Manning Tweeted a document from Immigration, Refugees and Citizenship Canada (IRCC), which appeared to be a report under Subsection 44(1) of the Immigration and Refugee Protection Act. The document reported her to be “inadmissible” due to the charges made against her under the United States Espionage Act.
She was convicted in 2010 of leaking classified American War logs and video clips of Iraq and Afghanistan, which were subsequently uploaded to WikiLeaks by the site’s founder, Julian Assange. She was due to serve thirty-five years in military prison. In January, former president Barack Obama commuted her sentence, but he didn’t pardon her.
She wrote in two subsequent Tweets that the laws cited by IRCC Canada are “not similar at all” to the reasoning in the document, and that she’ll be “challenging [her] denial of entry” at an admissibility hearing.
I have somewhat of a neutral stance on whistleblowers and the leaking of classified documents. On one hand, if the confidential information leaked contains personal details on the general population — such as you and I — then it endangers all of us. However, when one leaks information exposing inhumane and corrupt actions of the government, I’m far less angered by it.
Manning has already apologized for her actions, saying she is sorry that “[her] actions hurt people” and that “[her] issues [were] not an excuse for [her] actions.” Her public stance has shown not only that her intentions were good, but also that she clearly regrets leaking the classified information.
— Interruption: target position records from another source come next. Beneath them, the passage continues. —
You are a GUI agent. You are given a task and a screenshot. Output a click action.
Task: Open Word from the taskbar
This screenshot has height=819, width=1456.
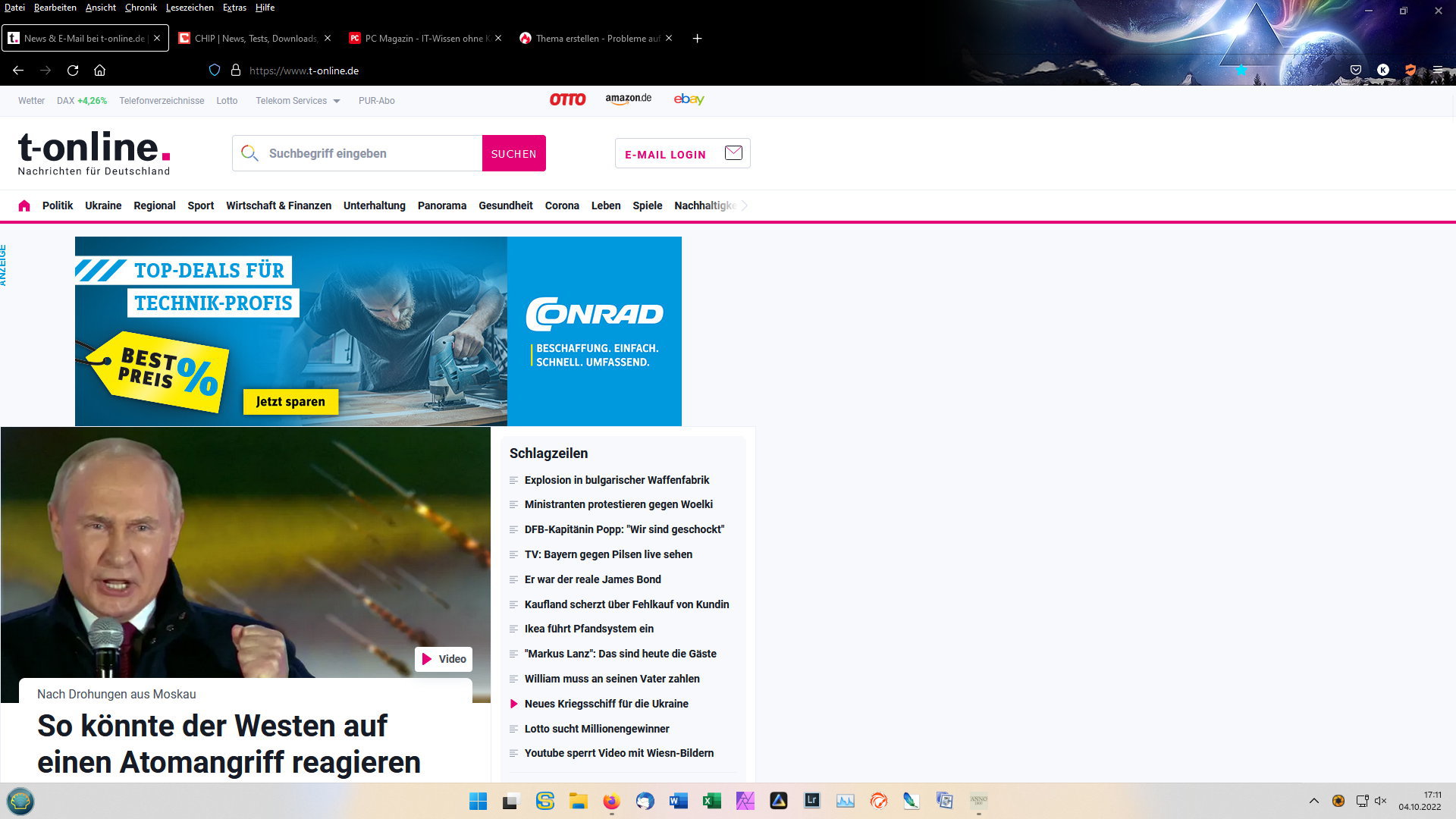678,801
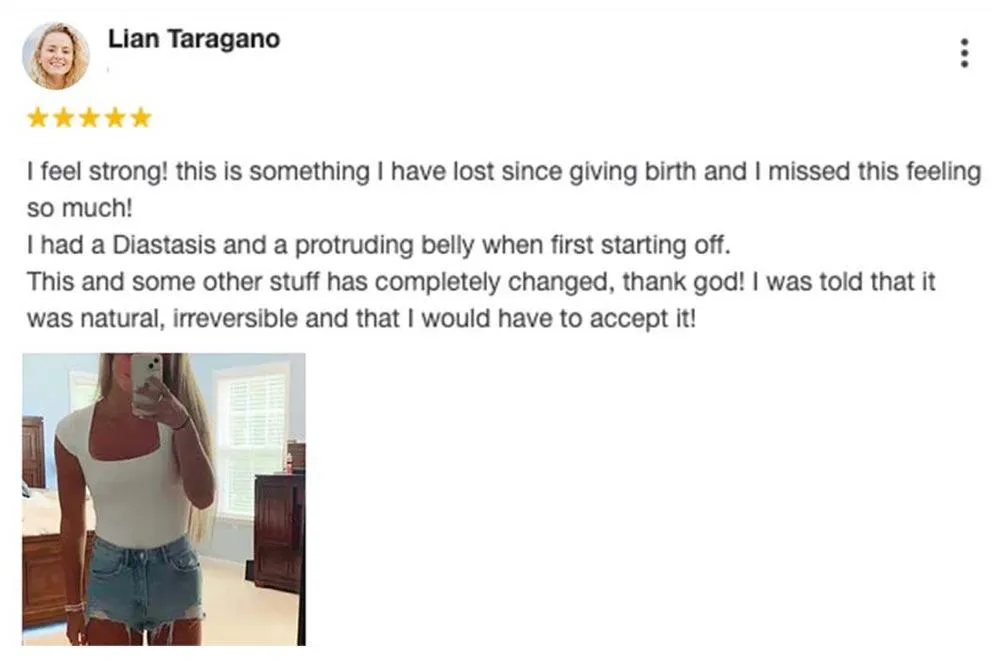
Task: Click the second yellow rating star
Action: tap(64, 117)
But Manning is not just a controversial figure in the military world; she’s something of a hero to much, though not all, of the transgender community. Making the decision to begin her transition while imprisoned, Manning caused an immense uproar of opinions, both negative and positive, from the public. Plagued by gender dysphoria, she attempted suicide twice. She went on a hunger strike to protest her rights to gender-affirming treatment to treat her gender dysphoria. The surgery was granted to her by the US Military after the American Civil Liberties Union helped her fight.
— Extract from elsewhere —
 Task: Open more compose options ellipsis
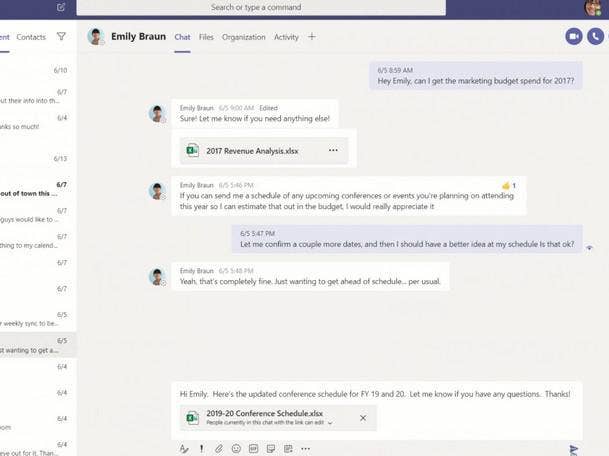305,449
Transitioning while she was still in prison took guts. Going on a hunger strike after being denied gender-affirming surgery proved that she wasn’t afraid to back down when faced with adversity. Manning is a hero to the transgender community because by fighting for her rights to transition, she was indirectly fighting for the rights of other trans people who are dealing with gender dysphoria while incarcerated.
In 2016, while she was still in prison, the US Defense Department removed a ban that prevented transgender men and women from serving openly in the military. One could say that it was just a happy coincidence the ban was lifted shortly after Manning won her fight for surgery, but I disagree. Manning thrust trans issues into the spotlight, thus forcing American politicians to notice and do something.
Her advocacy for the transgender community hasn’t ceased after being released. She is still a strong advocate for trans rights and a prominent figure in trans issues.
For Canada to be so proud of its stance on gender equality, they sure haven’t done a good job at letting someone this influential to the trans community into the country. She probably would be a splendid addition to the discussion on transgender issues. I wish the Canadian government would stop being so afraid of offending the United States and be defiant for once. Let Manning in, and set an example to other countries that the crime or crimes a person commits does not automatically become their legacy.